Chatham Rock Phosphate, the small Golden Bay-based company with big seabed mining ideas, has submitted its formal marine consent application to vacuum up phosphate nodules from the Chatham Rise.
With a plan that the seafood industry warns could have a dramatic effect on deepwater fishing, the company intends to use a giant Dutch ship to suck up the phosphate and supply it to the fertiliser industry.
The company says the application represents four years' work and $25 million in investment, and that if it is approved mining could begin in 2017.
But Deepwater Group chief executive George Clement says there is a large and inherent risk of massive disruption to the seafloor, the benthic biodiversity and seafood ecology if it goes ahead.
Once the Environmental Protection Authority accepts the application as complete, a six-month formal process will begin, including the gathering of written submissions and a hearing before an EPA board.
CRP corporate affairs director Linda Sanders said its application would cost an estimated $4m, some of which would come from capital raising associated with a pending listing on the London Stock Exchange, planned for July.
The marine consent is the only major licence CRP now needs, having gained a mining permit for the phosphate extraction project in December 2013.
Managing director Chris Castle said he was confident the application would meet the tough standard demanded by the law.
"Our focus has always been two-fold: Base the analysis on science and consult with all interested parties to ensure their concerns are addressed through the process. The results of this analysis and consultation are that we understand what the environmental impacts are likely to be and we can clearly demonstrate how we can minimise and mitigate them," he said.
"We know this project can deliver to its shareholders financially, and to other stakeholders in terms of environmental requirements."
He said the phosphate resource, located on the seabed 250 kilometres from the Chatham Islands and 400km from the Canterbury coast, offered fertiliser security for New Zealand's primary industry, big export and import substitution potential, and environmental benefits as a direct application fertiliser, making it a project of national significance.
The New Zealand-listed company, part-owned by Dutch dredging and shipping giant Royal Boskalis and American venture capitalists, intends to hoover up sand, silt and phosphate nodules from gravel to tennis-ball sized lumps for sale, unprocessed, to the fertiliser market in New Zealand and overseas. It believes the resource is worth $6 billion, and has forecast earnings of $62m to $100m a year for 15 years.
The production area covers 820 square kilometres of seabed up to 400 metres underwater, deeper than any previous seabed mining.

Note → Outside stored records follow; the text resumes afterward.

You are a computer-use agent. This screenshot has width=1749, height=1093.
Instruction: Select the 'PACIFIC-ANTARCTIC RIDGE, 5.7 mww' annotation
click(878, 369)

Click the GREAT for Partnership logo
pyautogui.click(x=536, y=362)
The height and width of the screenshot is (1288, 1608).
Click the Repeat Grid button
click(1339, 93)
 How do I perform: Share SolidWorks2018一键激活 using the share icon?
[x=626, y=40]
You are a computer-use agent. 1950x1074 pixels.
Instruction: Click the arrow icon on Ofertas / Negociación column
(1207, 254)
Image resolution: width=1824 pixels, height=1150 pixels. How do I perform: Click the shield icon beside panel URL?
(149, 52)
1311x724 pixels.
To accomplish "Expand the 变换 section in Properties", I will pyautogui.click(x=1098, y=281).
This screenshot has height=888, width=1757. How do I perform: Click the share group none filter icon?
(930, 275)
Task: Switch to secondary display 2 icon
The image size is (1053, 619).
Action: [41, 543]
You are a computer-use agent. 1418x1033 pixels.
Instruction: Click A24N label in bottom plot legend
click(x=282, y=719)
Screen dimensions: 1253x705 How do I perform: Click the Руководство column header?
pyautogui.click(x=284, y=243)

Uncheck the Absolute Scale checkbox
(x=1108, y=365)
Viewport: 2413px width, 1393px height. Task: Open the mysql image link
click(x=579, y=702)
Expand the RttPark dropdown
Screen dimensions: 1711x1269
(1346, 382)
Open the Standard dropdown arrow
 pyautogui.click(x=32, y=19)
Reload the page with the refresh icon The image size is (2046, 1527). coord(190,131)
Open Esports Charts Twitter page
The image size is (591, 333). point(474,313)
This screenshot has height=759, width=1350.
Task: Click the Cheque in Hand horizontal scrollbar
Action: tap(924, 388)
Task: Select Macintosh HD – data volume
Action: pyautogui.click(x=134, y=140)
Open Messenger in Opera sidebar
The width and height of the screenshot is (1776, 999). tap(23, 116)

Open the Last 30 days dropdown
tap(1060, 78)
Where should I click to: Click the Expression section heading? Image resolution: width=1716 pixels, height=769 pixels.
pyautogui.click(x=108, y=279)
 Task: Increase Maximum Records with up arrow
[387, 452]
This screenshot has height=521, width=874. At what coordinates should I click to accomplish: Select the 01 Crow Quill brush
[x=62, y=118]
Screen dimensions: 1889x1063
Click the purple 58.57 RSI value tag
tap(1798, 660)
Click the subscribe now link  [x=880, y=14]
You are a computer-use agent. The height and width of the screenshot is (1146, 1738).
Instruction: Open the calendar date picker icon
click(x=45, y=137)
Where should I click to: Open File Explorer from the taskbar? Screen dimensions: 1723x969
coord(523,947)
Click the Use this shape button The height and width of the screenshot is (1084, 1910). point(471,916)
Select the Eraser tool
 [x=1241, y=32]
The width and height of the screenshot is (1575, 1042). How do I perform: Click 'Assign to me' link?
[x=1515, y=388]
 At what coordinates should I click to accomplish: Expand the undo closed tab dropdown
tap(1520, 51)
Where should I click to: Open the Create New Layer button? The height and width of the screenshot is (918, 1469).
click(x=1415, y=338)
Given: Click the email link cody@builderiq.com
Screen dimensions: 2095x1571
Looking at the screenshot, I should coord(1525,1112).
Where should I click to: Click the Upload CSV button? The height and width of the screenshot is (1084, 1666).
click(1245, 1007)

Clement said the seafood industry wanted the EPA to defer the application until legal anomalies around New Zealand's benthic protected areas were resolved.
It was unacceptable that the seabed in this area could be mined when it was illegal for a fishing net to touch it or even go within 50 metres.
"It's a case of different rules for different users. In the interests of conservation, the untouched biodiversity that exists on the seabed of the BPAs should neither be trawled nor mined."
Sanders said CRP had been talking to the Deepwater Group and other interested parties.
"We're going to be affecting 30 square kilometres a year, and they affect 50,000 square kilometres a year. We think our impact is going to be very minor."
Benthic Protection Areas were introduced in 2007 and cover a third of all of New Zealand's Exclusive Economic Zone. They were designed to protect representative and untouched ocean biodiversity from proximity of fishing gear to the seafloor.
CRP has a Wellington office but Castle and Sanders live in Golden Bay, from where they also operate their interests in other mining development ventures.